- What the task requires: Transcribe the stretch from "Barbara Easton lives" through "van Dam disappeared." in the Westerfield trial passage, word for word.
-------- Given passage
We also heard about Westerfield's cell phone use that weekend. Records presented by a representative from Verizon reported a total of ten entries from Westerfield's cell phone that day. They range from calls from the Chula Vista, Ramona, and Imperial County areas.
Looking at a map, the cell phone calls do correspond with the route Westerfield said he took that weekend in his RV excursion.
One witness, yet to be on the stand today, is the ranger from the Silver Strand, who says he returned money to Westerfield in his RV after he overpaid for the campsite.
Barbara Easton lives in Ramona. He pasted through there on the way. Both 50. She could be is first wife or girlfriend from the early days. Barb is known sex maniac. Brenda didn't want her around Danielle. A lot fits.
June 13, 2002
Prosecutors continued today to try to establish where accused kidnap and murder suspect David Westerfield's drove his motor home on the weekend 7-year-old Danielle van Dam disappeared.
Jurors heard a Verizon Wireless records custodian testify about when and where Westerfield's cell phone made contact with cellular telephone relay towers that weekend and heard campers testify to having seen Westerfield's motor home at the Silver Strand State Beach campground on Saturday, Feb. 2, the day Danielle was reported missing.
"It was all closed up," said Teresa Hastings, an El Cajon resident who was camping that weekend. "The drapes were all closed, the awning wasn't up. It was like there was nobody there."
Thursday was the seventh day of testimony in San Diego Superior Court. Westerfield, 50, is accused of the kidnapping and murder of Danielle.
One phone made no calls. Over the weekend, the other was used to make several calls and retrieve voicemail intermittently, while calls made to the phone were diverted to voicemail.
----------------
-------- Data excerpts
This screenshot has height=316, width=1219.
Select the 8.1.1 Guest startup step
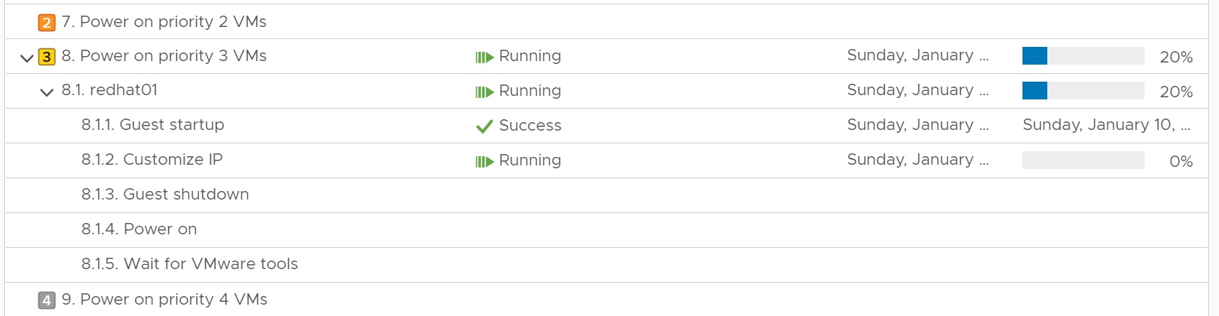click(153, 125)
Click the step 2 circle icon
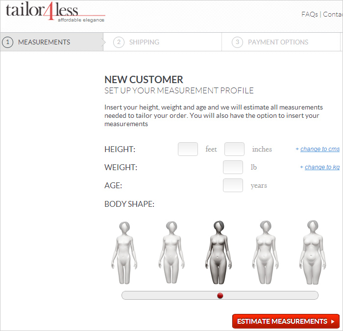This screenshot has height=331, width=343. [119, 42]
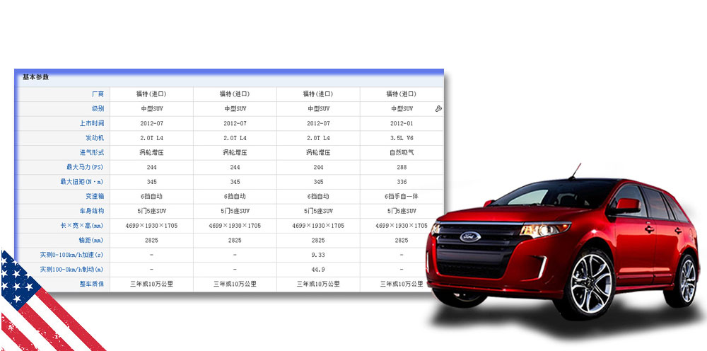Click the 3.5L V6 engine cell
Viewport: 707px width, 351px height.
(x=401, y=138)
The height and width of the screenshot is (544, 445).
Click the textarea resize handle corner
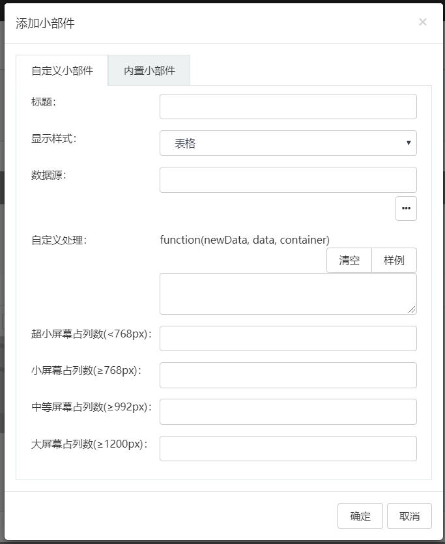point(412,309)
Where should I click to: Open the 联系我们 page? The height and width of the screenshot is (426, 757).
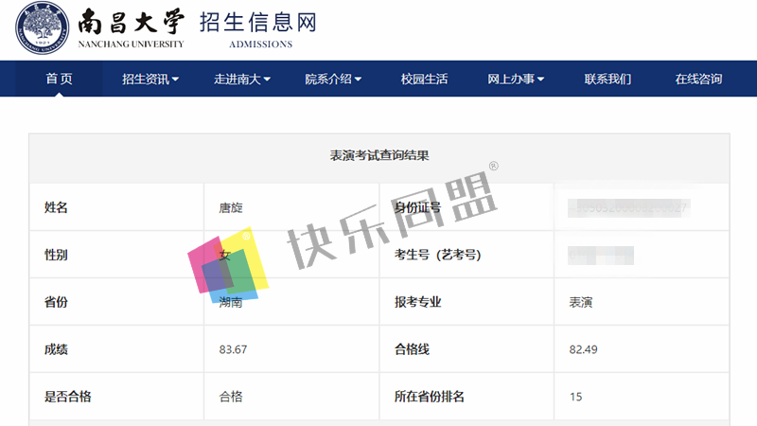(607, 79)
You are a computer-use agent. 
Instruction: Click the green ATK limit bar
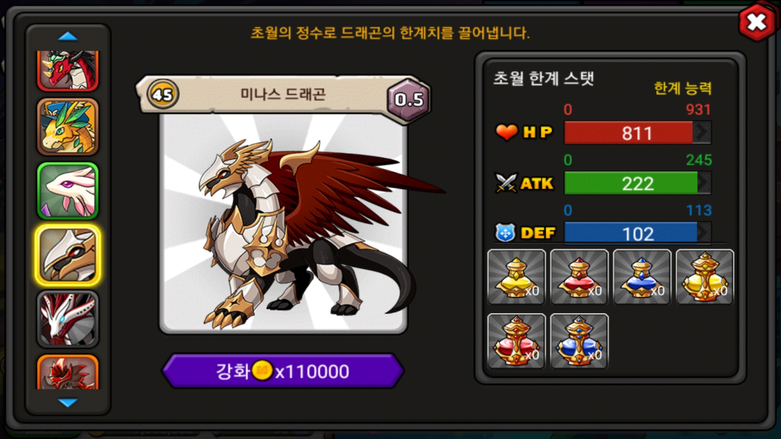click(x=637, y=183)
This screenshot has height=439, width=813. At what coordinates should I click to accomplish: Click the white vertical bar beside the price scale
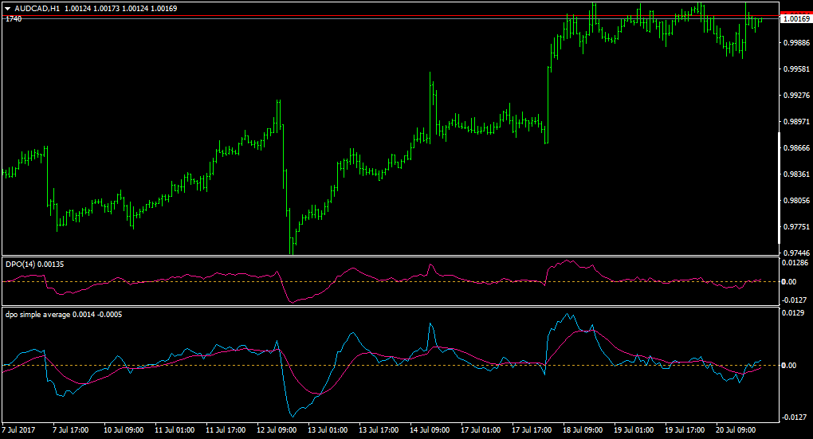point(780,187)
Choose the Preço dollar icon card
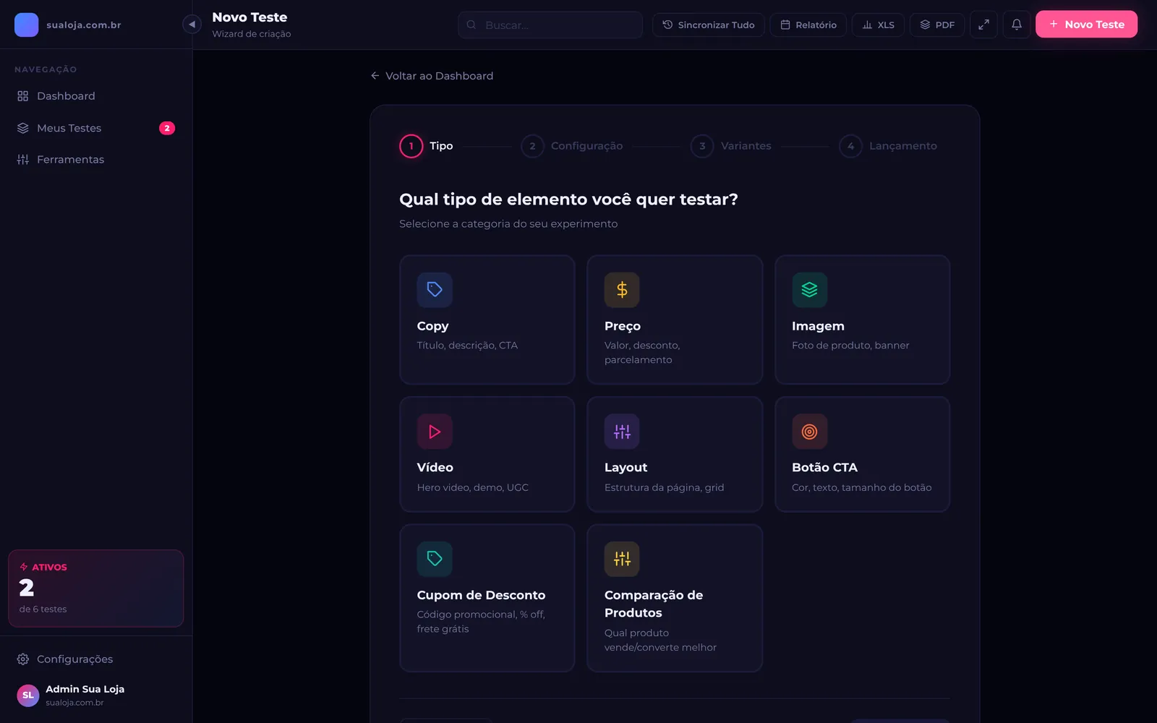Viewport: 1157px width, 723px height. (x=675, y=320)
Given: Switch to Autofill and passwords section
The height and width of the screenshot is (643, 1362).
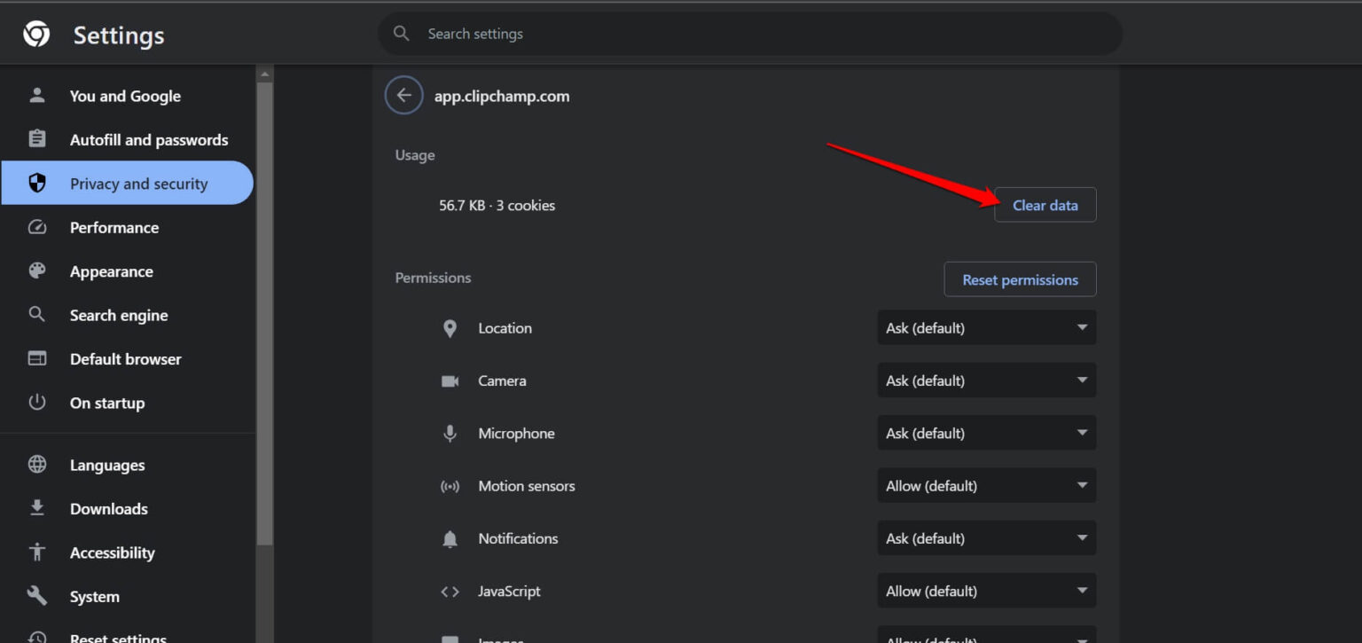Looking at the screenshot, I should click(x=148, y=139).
----------------
- Answer to this exercise:
Barbara Easton lives in Ramona. He pasted through there on the way. Both 50. She could be is first wife or girlfriend from the early days. Barb is known sex maniac. Brenda didn't want her around Danielle. A lot fits.
June 13, 2002
Prosecutors continued today to try to establish where accused kidnap and murder suspect David Westerfield's drove his motor home on the weekend 7-year-old Danielle van Dam disappeared.